### TEXT SHOWN
==========
Paying off your mortgage can help provide you with financial stability. All that hard-earned cash you’ve been throwing at your mortgage lender will now stay in your bank account for you to save, invest or spend as you please.

Mike Dallas, 61, told Bloomberg that not owing the bank each month was a great relief.

“I knew that I could not lose my house to foreclosure,” the Texas native said. “Now all I have to worry about is the tax collector.”

If you’re in a financial situation where you could pay off your mortgage early, this could save you money in the long-term because you’ll accrue less interest.

There are several ways to do this. First, you could try refinancing your mortgage to reduce your loan time or to reduce the amount you pay toward interest — but you may have to wait for interest rates to decline before you do that.

You can also chip away at your debt by making extra mortgage payments — like Anthony Stump, 38, who told Bloomberg he paid off his 30-year mortgage in just nine years with the help of one-off windfalls like tax refunds.

“I know the financial argument, but it’s more the security,” he said.

You can pay extra toward your mortgage in lump sums or through more strategic additions — for instance, paying 1 and 1/12 of your mortgage each month, which would mean you make one whole extra mortgage payment by the end of each year. Before doing this, first check that your lender doesn’t charge too steep of a penalty for paying off your mortgage early.
==========
(Word and element locating data)
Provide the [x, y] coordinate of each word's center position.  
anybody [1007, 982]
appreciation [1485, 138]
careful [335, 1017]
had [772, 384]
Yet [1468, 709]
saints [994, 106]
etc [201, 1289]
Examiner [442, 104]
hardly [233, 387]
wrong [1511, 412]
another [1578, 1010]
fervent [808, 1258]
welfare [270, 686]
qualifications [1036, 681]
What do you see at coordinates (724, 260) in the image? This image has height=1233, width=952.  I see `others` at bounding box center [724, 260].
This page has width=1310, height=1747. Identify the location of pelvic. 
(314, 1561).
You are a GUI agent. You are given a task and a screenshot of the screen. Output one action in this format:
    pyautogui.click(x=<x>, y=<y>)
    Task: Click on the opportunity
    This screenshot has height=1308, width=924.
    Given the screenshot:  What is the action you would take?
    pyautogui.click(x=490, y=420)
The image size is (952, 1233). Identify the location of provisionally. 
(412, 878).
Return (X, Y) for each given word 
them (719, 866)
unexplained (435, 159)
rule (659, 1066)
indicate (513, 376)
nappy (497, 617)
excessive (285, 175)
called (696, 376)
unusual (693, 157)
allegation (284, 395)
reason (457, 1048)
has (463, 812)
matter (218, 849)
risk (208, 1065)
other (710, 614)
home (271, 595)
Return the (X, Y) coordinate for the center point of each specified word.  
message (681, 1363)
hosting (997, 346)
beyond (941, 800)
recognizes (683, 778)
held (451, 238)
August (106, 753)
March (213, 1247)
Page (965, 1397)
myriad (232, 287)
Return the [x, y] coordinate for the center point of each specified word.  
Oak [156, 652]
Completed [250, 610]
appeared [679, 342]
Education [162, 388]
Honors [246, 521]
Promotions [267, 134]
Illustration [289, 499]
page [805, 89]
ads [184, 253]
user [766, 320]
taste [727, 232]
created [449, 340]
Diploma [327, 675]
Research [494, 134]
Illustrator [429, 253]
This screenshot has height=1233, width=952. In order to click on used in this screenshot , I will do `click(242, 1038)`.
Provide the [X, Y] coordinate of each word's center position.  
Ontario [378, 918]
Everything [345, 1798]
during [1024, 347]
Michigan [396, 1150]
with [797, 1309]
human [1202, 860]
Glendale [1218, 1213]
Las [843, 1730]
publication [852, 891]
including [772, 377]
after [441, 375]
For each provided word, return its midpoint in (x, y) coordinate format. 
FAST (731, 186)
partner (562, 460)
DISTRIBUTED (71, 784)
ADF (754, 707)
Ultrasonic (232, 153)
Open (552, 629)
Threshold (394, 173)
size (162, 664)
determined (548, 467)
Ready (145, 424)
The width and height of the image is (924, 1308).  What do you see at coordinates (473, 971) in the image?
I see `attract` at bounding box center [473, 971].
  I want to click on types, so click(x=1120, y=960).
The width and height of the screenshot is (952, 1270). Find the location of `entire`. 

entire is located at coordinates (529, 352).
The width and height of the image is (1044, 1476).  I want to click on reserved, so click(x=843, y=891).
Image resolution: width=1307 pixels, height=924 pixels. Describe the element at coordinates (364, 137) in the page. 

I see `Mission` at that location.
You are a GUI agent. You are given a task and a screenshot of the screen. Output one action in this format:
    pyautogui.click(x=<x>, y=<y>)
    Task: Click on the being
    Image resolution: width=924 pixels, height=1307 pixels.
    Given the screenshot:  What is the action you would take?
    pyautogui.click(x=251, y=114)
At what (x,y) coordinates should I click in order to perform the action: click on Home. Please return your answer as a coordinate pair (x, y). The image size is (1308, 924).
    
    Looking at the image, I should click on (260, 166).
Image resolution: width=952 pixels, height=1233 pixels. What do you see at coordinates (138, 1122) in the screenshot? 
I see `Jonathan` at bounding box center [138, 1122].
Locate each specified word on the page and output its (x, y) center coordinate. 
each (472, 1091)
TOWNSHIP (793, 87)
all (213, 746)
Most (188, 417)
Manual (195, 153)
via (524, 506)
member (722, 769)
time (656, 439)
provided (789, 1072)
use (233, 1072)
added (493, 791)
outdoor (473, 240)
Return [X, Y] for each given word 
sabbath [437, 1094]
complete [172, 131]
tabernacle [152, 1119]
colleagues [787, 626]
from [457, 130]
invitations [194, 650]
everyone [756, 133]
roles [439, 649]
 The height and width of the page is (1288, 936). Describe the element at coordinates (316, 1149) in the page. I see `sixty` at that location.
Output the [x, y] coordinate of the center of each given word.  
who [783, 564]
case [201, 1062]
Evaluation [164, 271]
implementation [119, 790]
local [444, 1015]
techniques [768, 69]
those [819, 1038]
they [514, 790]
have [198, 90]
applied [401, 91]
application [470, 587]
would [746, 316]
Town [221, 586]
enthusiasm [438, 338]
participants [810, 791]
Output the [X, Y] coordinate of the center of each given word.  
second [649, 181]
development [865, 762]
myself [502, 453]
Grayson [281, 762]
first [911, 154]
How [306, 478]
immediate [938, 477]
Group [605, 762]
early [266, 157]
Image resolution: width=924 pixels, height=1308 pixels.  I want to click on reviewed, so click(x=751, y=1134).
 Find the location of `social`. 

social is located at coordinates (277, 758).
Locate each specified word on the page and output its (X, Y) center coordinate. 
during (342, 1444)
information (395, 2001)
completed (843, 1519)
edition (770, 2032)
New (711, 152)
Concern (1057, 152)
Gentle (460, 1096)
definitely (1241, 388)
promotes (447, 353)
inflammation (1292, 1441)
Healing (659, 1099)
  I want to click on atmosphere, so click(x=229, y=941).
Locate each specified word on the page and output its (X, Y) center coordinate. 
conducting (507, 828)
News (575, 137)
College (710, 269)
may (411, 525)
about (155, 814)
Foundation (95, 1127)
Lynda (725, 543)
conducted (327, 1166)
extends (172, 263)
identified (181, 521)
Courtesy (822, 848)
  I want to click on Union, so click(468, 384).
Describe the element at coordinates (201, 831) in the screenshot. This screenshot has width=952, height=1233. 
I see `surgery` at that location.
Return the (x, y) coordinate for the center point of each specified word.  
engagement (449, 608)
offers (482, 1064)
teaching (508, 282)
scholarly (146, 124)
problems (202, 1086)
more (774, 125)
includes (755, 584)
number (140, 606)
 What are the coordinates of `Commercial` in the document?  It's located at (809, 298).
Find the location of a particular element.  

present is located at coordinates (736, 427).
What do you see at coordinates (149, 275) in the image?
==========
### TASK PROMPT
Condense the paragraph of the mortgage payoff text that begins "You can pay extra toward your mortgage" into a short bulleted list that keeps its main facts.

### CORRECT RESULT
- Extra mortgage payments can be made in lump sums or through more strategic additions.
- One approach is paying 1 and 1/12 of the mortgage each month, which adds up to one whole extra payment by the end of each year.
- Before doing this, check that the lender doesn't charge too steep a penalty for paying off the mortgage early.